• **EXERCISE BRIEF**
Wherever a picture appears, leave it out, and transcribe the rest of the records exactly.

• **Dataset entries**

☆ ☆ ☆

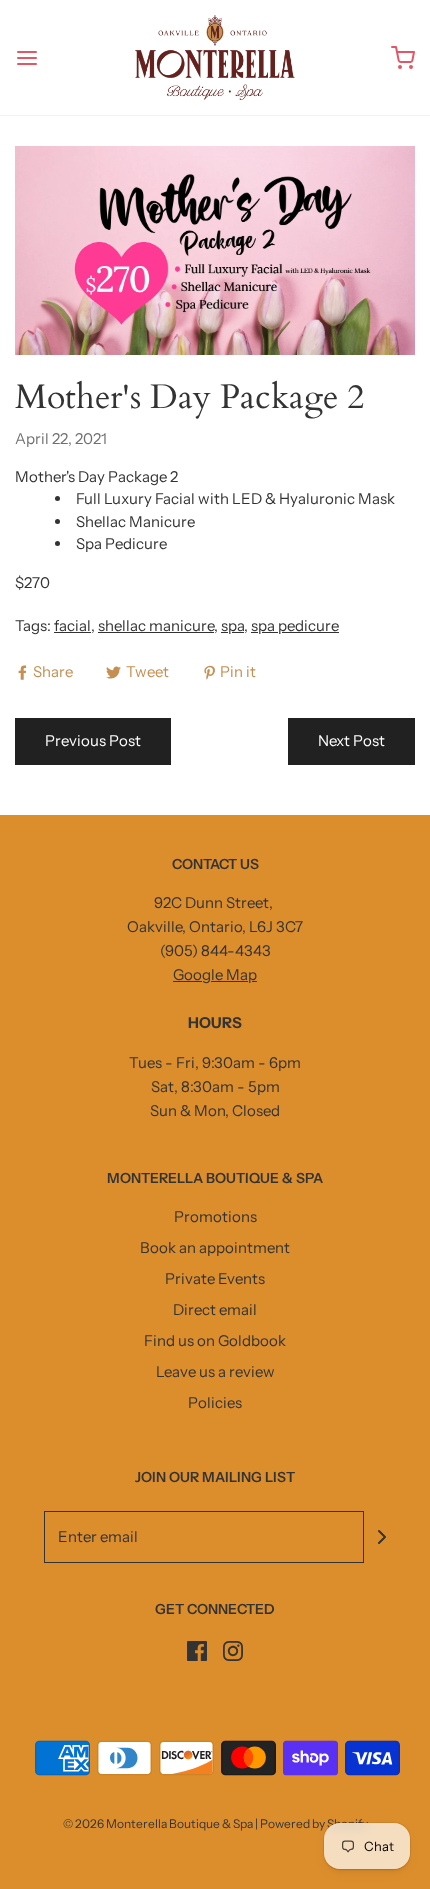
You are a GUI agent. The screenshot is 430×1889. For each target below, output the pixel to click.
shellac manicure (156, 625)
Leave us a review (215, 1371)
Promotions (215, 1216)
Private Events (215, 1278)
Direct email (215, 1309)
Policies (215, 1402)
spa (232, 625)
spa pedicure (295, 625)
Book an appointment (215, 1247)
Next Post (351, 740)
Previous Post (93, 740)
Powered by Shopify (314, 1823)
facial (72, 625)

☆ ☆ ☆

• **ANSWER BOX**
You are a GUI agent. The screenshot is 430×1889. For each target below, output the pixel to click.
shellac manicure (156, 625)
Leave us a review (215, 1371)
Promotions (215, 1216)
Private Events (215, 1278)
Direct email (215, 1309)
Policies (215, 1402)
spa (232, 625)
spa pedicure (295, 625)
Book an appointment (215, 1247)
Next Post (351, 740)
Previous Post (93, 740)
Powered by Shopify (314, 1823)
facial (72, 625)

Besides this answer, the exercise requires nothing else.